What is required :: Please echo the data exactly, starting with the line that contains "Where should I click to: Click the cursor" and going on through the line that contains "Action: [63, 29]".

Task data ::
-- Begin --
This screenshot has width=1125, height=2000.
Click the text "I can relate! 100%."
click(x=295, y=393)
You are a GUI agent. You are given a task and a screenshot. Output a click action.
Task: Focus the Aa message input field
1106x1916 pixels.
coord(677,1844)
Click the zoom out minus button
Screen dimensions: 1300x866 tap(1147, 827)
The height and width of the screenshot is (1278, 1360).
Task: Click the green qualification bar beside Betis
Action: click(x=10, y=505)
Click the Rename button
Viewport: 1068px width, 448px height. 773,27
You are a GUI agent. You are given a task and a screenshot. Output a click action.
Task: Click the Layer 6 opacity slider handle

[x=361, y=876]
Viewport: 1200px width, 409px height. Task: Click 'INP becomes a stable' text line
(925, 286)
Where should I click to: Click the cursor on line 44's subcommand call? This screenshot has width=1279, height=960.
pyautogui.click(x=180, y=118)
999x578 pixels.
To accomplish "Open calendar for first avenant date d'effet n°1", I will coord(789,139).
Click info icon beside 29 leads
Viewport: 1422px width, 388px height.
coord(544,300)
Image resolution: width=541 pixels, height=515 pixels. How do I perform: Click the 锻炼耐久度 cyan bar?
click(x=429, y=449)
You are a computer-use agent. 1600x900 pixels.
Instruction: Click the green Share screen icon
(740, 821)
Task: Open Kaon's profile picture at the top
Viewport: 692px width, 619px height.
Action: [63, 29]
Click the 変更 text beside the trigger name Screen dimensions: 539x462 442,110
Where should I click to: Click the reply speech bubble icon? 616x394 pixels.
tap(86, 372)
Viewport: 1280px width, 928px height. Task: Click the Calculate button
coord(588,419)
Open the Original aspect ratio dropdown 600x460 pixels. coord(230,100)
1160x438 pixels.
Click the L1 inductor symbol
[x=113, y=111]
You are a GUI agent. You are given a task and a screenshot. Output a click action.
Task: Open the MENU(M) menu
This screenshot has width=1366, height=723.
-- End --
Written solution ::
Where should I click to: Click the cursor on line 44's subcommand call? This screenshot has width=1279, height=960.
pyautogui.click(x=180, y=118)
999x578 pixels.
To accomplish "Open calendar for first avenant date d'effet n°1", I will coord(789,139).
Click info icon beside 29 leads
Viewport: 1422px width, 388px height.
coord(544,300)
Image resolution: width=541 pixels, height=515 pixels. How do I perform: Click the 锻炼耐久度 cyan bar?
click(x=429, y=449)
You are a computer-use agent. 1600x900 pixels.
Instruction: Click the green Share screen icon
(740, 821)
Task: Open Kaon's profile picture at the top
Viewport: 692px width, 619px height.
Action: [63, 29]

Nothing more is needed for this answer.